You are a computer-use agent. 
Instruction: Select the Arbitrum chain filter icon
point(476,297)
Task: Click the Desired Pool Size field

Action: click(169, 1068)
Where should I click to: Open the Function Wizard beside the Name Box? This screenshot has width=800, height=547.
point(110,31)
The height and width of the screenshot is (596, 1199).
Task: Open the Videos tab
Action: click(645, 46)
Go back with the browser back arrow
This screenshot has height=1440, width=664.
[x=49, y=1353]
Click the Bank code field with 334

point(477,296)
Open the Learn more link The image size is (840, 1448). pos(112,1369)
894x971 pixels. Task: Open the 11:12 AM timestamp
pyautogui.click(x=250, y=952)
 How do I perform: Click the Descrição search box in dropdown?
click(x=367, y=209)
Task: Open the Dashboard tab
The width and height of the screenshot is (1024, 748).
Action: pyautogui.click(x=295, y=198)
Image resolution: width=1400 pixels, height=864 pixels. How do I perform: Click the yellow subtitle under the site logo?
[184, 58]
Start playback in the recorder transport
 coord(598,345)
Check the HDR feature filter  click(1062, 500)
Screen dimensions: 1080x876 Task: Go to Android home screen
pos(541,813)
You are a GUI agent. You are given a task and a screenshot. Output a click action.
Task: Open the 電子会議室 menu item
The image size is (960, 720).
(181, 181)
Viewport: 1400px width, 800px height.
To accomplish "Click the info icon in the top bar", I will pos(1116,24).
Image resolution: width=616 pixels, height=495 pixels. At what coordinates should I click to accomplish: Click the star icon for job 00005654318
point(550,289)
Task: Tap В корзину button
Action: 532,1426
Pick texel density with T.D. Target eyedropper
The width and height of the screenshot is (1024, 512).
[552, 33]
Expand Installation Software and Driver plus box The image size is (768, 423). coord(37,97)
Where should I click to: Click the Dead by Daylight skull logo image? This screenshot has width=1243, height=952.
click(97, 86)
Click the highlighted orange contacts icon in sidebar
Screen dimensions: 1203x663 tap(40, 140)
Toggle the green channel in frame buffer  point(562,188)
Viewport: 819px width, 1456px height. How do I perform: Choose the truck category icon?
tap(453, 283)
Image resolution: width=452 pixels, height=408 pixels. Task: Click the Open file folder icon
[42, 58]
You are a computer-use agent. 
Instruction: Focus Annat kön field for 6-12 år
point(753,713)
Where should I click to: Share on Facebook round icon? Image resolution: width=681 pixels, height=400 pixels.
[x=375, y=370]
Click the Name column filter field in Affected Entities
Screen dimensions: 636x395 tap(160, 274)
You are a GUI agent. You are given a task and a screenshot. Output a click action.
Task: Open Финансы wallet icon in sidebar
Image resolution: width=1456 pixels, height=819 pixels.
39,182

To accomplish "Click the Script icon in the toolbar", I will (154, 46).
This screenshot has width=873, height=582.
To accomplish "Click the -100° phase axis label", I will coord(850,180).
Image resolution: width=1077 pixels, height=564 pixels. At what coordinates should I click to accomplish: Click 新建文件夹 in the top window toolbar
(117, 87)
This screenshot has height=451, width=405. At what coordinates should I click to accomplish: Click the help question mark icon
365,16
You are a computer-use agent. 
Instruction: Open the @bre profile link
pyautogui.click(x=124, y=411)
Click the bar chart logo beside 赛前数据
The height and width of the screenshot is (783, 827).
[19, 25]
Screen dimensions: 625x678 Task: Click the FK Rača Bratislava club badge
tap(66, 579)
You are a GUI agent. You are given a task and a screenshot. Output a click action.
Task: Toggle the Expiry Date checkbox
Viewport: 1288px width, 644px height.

* * * * * * *

Your assignment:
Starting with the line that contains "This screenshot has height=451, width=405.", restate every line through the end of the records above, exactly and with no other lines.

Written solution:
This screenshot has height=451, width=405. At what coordinates should I click to accomplish: Click the help question mark icon
365,16
You are a computer-use agent. 
Instruction: Open the @bre profile link
pyautogui.click(x=124, y=411)
Click the bar chart logo beside 赛前数据
The height and width of the screenshot is (783, 827).
[19, 25]
Screen dimensions: 625x678 Task: Click the FK Rača Bratislava club badge
tap(66, 579)
You are a GUI agent. You are given a task and a screenshot. Output a click action.
Task: Toggle the Expiry Date checkbox
Viewport: 1288px width, 644px height.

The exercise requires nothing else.